* start *
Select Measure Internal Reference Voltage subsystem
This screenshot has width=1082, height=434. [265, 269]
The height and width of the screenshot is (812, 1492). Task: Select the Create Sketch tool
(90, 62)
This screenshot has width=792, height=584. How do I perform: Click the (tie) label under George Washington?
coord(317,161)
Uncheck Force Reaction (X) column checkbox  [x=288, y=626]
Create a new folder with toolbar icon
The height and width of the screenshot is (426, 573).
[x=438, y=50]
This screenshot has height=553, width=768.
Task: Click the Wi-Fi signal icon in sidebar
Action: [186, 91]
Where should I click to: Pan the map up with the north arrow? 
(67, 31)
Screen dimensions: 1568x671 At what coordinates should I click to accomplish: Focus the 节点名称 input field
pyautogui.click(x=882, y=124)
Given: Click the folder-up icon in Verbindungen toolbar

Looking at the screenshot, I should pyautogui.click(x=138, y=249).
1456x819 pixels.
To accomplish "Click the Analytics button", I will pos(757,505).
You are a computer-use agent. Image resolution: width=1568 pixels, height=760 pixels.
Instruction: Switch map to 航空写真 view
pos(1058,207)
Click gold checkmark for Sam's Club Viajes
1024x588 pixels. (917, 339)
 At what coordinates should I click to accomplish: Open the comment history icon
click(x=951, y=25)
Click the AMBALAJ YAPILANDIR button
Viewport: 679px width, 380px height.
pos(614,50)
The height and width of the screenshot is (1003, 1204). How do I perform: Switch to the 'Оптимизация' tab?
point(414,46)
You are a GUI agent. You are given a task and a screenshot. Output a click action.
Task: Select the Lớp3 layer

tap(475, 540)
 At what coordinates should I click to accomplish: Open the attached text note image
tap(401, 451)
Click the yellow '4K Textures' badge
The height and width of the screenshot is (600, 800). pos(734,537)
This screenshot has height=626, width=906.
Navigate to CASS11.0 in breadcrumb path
* end *
**Task statement:** Extract every line in the records above that contains the string "Create". Matching is case-sensitive.

**Exercise result:**
The height and width of the screenshot is (812, 1492). Task: Select the Create Sketch tool
Create a new folder with toolbar icon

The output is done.